Ein Vierteljahrhundert nach Margaret Thatcher wird Großbritannien demnächst wieder von einer Frau regiert. Die Nachfolge von Premierminister David Cameron entscheidet sich zwischen Innenministerin Theresa May (59) und Energie-Staatssekretärin Andrea Leadsom (53). So entschieden die Abgeordneten der Konservativen Partei am Donnerstag in London in einer Abstimmung.

Das Rennen zwischen den beiden um den Parteivorsitz und damit um die Regierungsführung wird in den nächsten Wochen in einer Urwahl der Parteimitglieder entschieden.

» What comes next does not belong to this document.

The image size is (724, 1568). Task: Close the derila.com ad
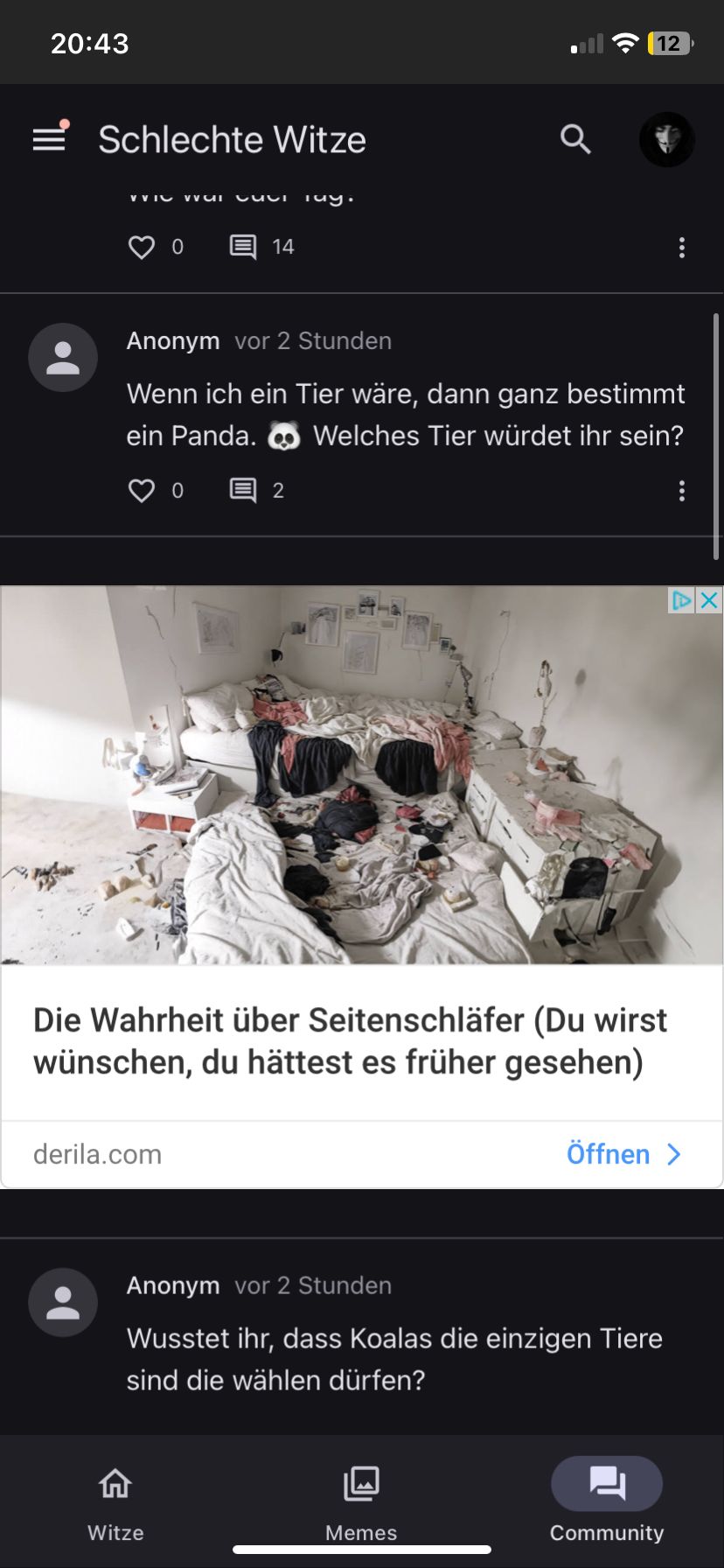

Damit steht erstmals seit dem Rücktritt von Margaret Thatcher, die 1990 den Rückhalt in der Unterhausfraktion und im Regierungsteam verloren hatte, wieder eine Frau vor dem Einzug in die Downing Street 10. Auf die neue Premierministerin kommen die langen und schwierigen Austrittsverhandlungen mit der EU zu. May will den offiziellen Austritts-Prozess möglichst erst im nächsten Jahr beginnen - sehr zum Ärger der EU. Dagegen will die Brexit-Befürworterin Leadsom keine Zeit verlieren.

Bei der Abstimmung der Abgeordneten am Donnerstag erhielt May mit 199 Stimmen eine klare Mehrheit. Für Leadsom votierten 84 Parlamentarier. Justizminister Michael Gove bekam mit 46 die wenigsten Stimmen und schied damit aus dem Rennen. Zwei Tage zuvor war ein weiterer Kandidat mit geringer Stimmzahl ausgeschieden, ein weiterer hatte seine Kandidatur zurückgezogen.

May bedankte sich unmittelbar nach der Abstimmung für die breite Unterstützung. "Dieses Votum zeigt, dass die Konservative Partei zusammenfinden kann - und unter meiner Führung wird sie das tun."

May hatte beim Brexit-Referendum für einen Verbleib in der Union plädiert, sich aber mit ihrer Meinung im Wahlkampf demonstrativ zurückgehalten - jetzt präsentiert sie sich als Versöhnerin, die die tief gespaltene Partei einigen könnte. Das Ergebnis des Referendums will sie nicht anfechten: "Brexit bedeutet Brexit", sagte sie unmissverständlich. Es dürfe keine Versuche geben, doch noch in der EU zu bleiben. Auch ein zweites Referendum dürfe es nicht geben.

Dagegen trat Leadsom für den Austritt ein und betonte, nur ein Brexit-Anhänger könne als Regierungschef die Weichen richtig stellen. Leadsom rief am Donnerstag zu Optimismus nach dem Brexit-Votum auf. Falls die Parteibasis sie zur Nachfolgerin Camerons wählen sollte, wolle sie den gegenwärtigen Pessimismus vertreiben.

Rund 150.000 Tory-Mitglieder haben nun in den kommenden Wochen per Briefwahl das Sagen. Der genaue Zeitplan für die Urwahl ist bisher unklar. Das Ergebnis soll bis zum 9. September bekanntgegeben werden.

Im historischen Referendum am 23. Juni hatten die Briten mit 52 Prozent für das Ausscheiden aus der EU gestimmt und damit ein Erdbeben in den britischen Parteien ausgelöst. Cameron, der für den Verbleib in der Europäischen Union gekämpft hatte, kündigte sofort nach der Wahlnacht seinen Rücktritt an.

May (59), Tochter eines Vikars der Anglikanischen Kirche startete ihre Karriere nach einem Oxford-Studium in der Bank of England. 1997 wurde sie ins Parlament gewählt. Fünf Jahre später stieg sie zur ersten Vorsitzenden der Tories auf, nachdem sie sich um die Reform der Partei verdient gemacht hatte. Anerkennung erwarb sie sich auch mit der Leitung des Innenministeriums seit nun sechs Jahren - seit hundert Jahren ist sie damit die am längsten an einem Stück amtierende Innenministerin in dem als schwierig geltenden Ressort.

Leadsom arbeitete nach ihrem Studium der politischen Wissenschaften an der Warwick Universität 25 Jahre lang im Bankensektor. Die 53-Jährige war unter anderem für Barclays und als Fondsmanagerin für Invesco Perpetual tätig. 1995 half sie dem Chef der Bank of England, Eddie George, bei der Abwehr der Folgen des Kollapses der Barings Bank. 2010 wurde sie Abgeordnete und arbeitete zunächst in gehobener Stellung im Finanzministerium.